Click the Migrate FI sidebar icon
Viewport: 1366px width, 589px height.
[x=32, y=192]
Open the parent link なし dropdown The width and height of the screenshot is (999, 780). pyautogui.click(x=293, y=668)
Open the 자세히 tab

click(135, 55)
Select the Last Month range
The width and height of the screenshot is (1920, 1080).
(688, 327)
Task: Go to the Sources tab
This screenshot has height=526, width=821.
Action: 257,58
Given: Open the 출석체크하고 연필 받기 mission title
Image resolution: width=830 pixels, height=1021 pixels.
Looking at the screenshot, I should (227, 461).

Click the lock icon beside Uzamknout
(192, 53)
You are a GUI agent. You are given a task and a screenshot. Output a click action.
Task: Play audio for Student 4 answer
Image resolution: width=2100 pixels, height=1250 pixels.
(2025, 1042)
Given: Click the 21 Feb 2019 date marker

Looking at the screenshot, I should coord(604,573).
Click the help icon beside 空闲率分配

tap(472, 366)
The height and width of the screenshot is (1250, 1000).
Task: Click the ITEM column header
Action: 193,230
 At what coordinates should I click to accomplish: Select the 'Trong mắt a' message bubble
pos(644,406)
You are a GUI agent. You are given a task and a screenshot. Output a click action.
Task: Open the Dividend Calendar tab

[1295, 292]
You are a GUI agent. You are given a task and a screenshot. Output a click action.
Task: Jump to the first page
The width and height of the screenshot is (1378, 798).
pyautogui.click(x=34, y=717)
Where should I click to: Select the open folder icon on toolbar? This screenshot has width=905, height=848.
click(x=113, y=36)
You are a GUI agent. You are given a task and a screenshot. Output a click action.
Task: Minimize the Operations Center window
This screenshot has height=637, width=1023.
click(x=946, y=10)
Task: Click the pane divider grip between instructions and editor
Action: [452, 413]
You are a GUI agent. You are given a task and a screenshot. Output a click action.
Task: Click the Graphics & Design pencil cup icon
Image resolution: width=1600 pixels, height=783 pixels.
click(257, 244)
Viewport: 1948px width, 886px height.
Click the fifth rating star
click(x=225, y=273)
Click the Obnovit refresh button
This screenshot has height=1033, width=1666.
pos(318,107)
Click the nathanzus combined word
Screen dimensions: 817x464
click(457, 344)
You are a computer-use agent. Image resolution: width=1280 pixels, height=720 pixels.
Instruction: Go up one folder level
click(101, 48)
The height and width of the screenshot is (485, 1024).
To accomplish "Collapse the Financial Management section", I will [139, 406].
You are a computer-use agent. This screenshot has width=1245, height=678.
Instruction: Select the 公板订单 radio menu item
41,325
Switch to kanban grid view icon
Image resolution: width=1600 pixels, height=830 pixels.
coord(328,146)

____

### Description of the task
Only the lines above from the line containing "This screenshot has height=526, width=821." through the line containing "Task: Play audio for Student 4 answer" should be retyped, exactly and with both ends included.

### Task result
This screenshot has height=526, width=821.
Action: 257,58
Given: Open the 출석체크하고 연필 받기 mission title
Image resolution: width=830 pixels, height=1021 pixels.
Looking at the screenshot, I should (227, 461).

Click the lock icon beside Uzamknout
(192, 53)
You are a GUI agent. You are given a task and a screenshot. Output a click action.
Task: Play audio for Student 4 answer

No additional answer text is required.